Von der Wand in den Mund (S. 39)
Die »Febo«-Automatenrestaurants gehören zum Amsterdamer Stadtbild wie Fahrräder und Grachten. Ob die hier verkauften Snacks tatsächlich »de lekkerste« sind, muss jeder selbst beurteilen. Faszinierend ist das Prinzip: Man wirft etwas Kleingeld ein, öffnet ein Kläppchen in der Wand und nimmt die warme frikandel oder den Burger heraus. Zur Feier des 75-jährigen Bestehens dieser Ur-Amsterdamer Institution gab es im September 2016 sogar für kurze Zeit eine schwimmende Filiale auf der hochvornehmen Prinsengracht.
Im Begijnhof innehalten (S. 48)
Man geht durch einen Torbogen und ist in einer völlig anderen Welt: Der Beginenhof ist eine unerwartete Oase der Stille in der quirligen Innenstadt. Weiß gestrichene Häuser scharen sich um einen baumbestandenen Innenhof mit einer schlichten Kirche. Die Beginen lebten hier einst in einer spirituellen Gemeinschaft, aber selbstbestimmter und freier als im Kloster.

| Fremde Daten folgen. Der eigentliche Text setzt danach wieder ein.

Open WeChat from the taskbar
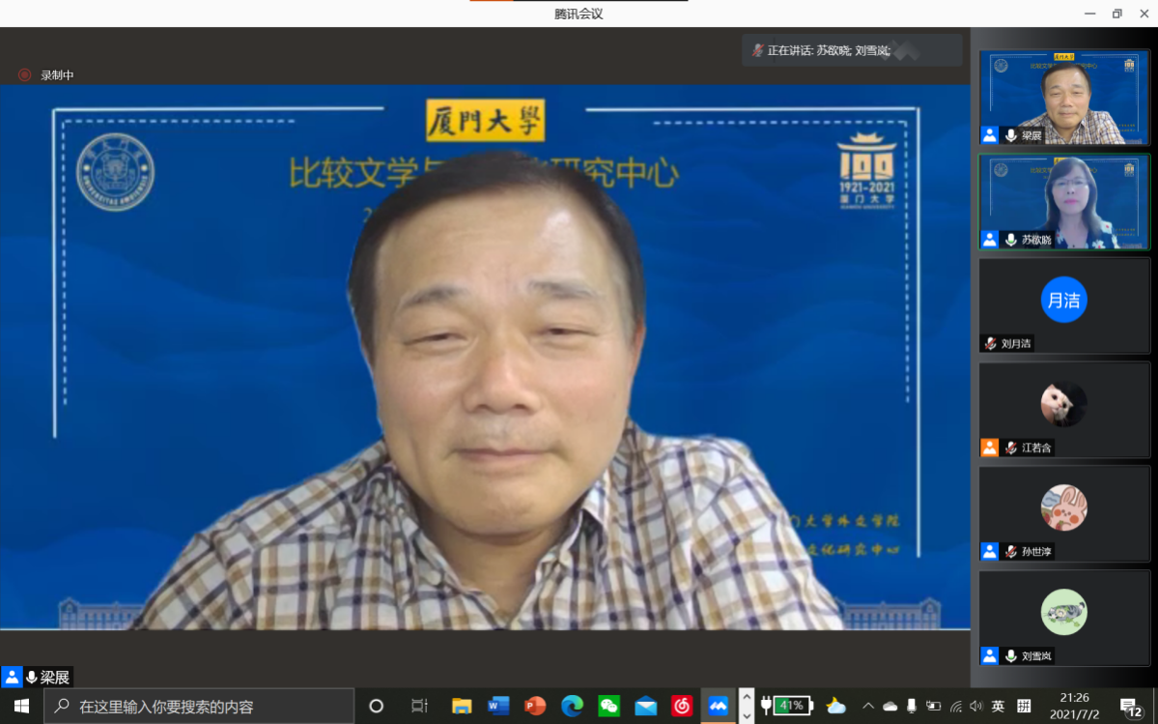This screenshot has width=1158, height=724. [x=608, y=706]
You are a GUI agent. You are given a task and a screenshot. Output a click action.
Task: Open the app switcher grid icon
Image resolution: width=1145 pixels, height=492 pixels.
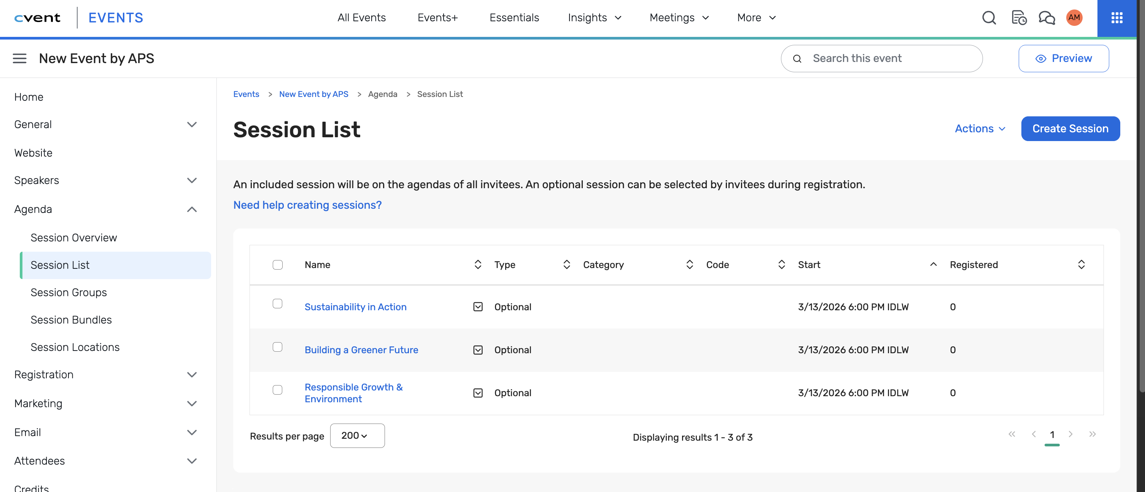point(1117,18)
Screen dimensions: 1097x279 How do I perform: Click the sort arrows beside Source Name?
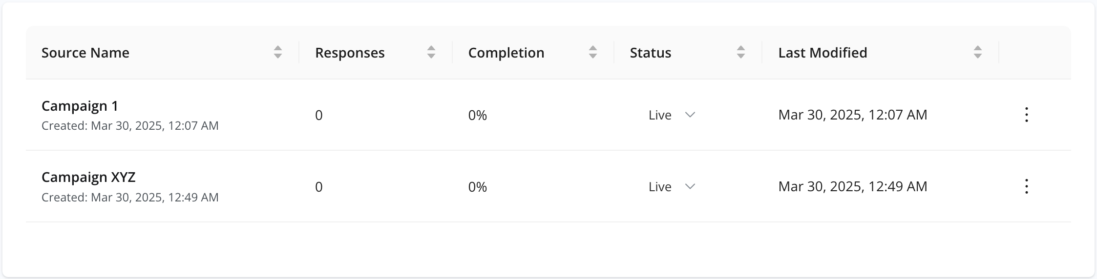coord(278,52)
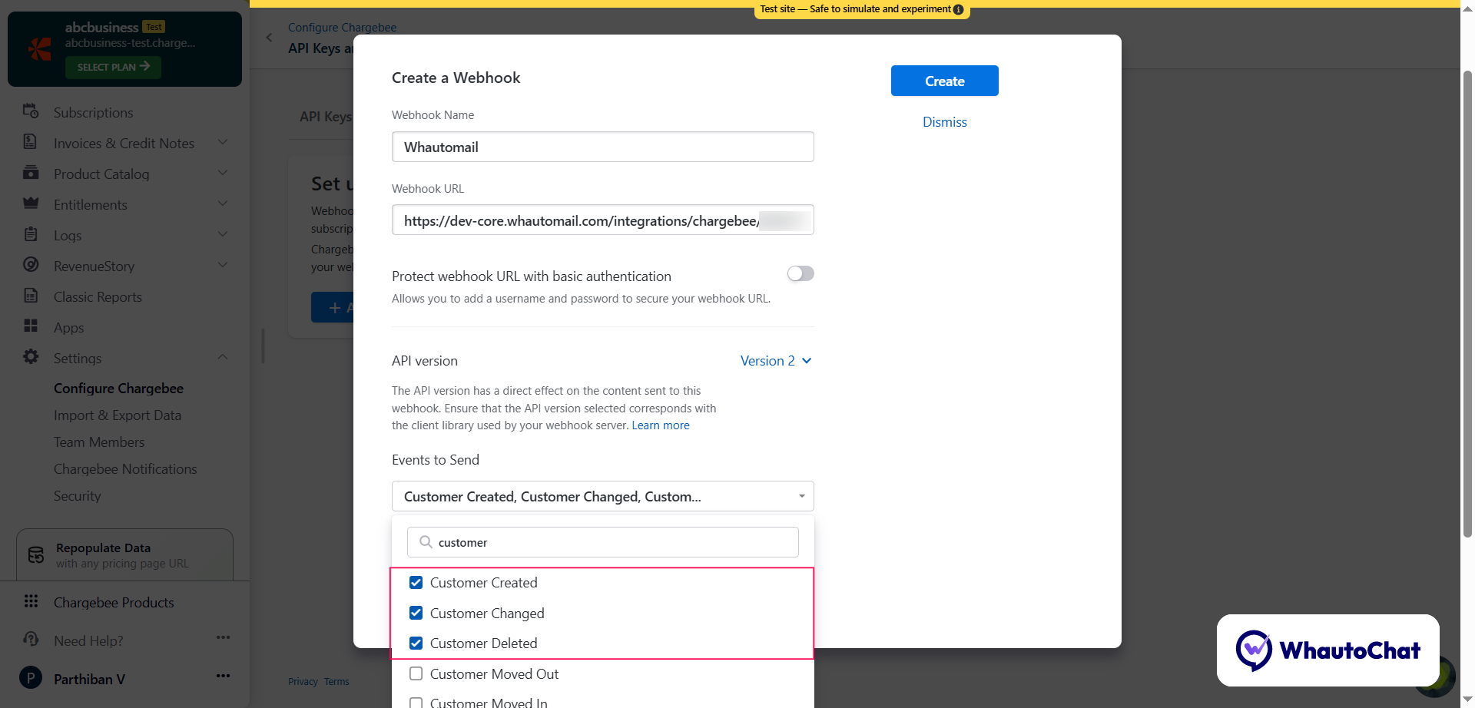Check the Customer Moved Out option
Image resolution: width=1475 pixels, height=708 pixels.
tap(416, 673)
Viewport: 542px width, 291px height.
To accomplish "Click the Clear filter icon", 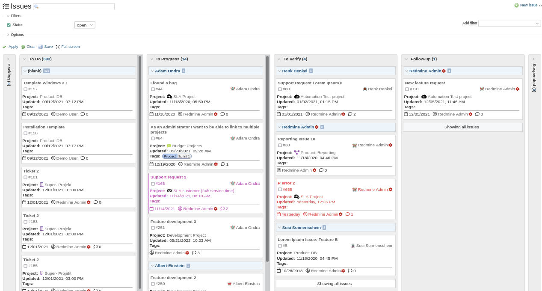I will click(23, 47).
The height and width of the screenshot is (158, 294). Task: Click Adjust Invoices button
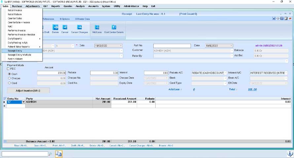28,90
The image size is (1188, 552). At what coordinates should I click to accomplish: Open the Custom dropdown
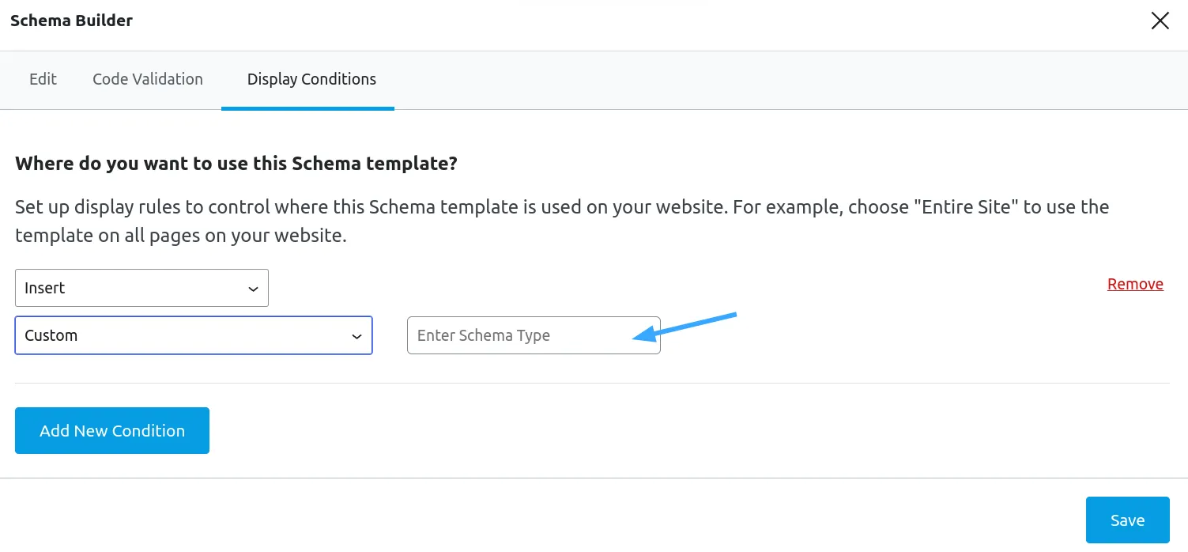(194, 335)
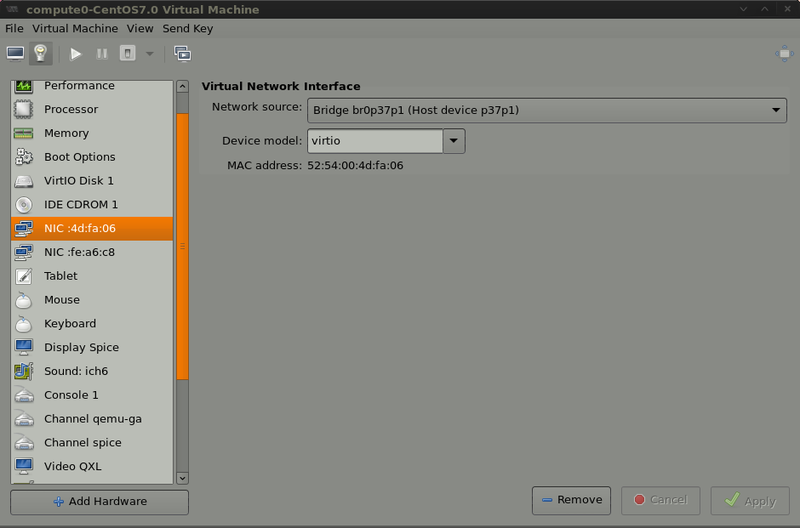Open the snapshots management icon
This screenshot has width=800, height=528.
pyautogui.click(x=182, y=54)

Vom hässlichen Entlein zum strahlenden Schwan (S. 124)
Die gelungene Umwandlung der Westergasfabriek vom aufgegebenen Industrieareal zum Kulturzentrum plus Naherholungsgebiet begeistert nicht nur Fachleute aus aller Welt, sondern in erster Linie die Amsterdamer, für die das ehemalige Gaswerk rasch zum allseits beliebten Ausflugsziel avancierte.
Rijksmuseum in neuer alter Pracht (S. 148)
Die Kosten explodierten, aus der geplanten Renovierung wurde eine Dauerbaustelle: Gut zehn Jahre lang war das Rijksmuseum, die »Schatzkiste der Nation«, wegen Umbaus geschlossen. Doch das Warten hat sich definitiv gelohnt: Die versammelten Meisterwerke von Rembrandt bis Vermeer erstrahlen in der originalgetreu wiederhergestellten historischen Pracht jetzt noch einmal so schön!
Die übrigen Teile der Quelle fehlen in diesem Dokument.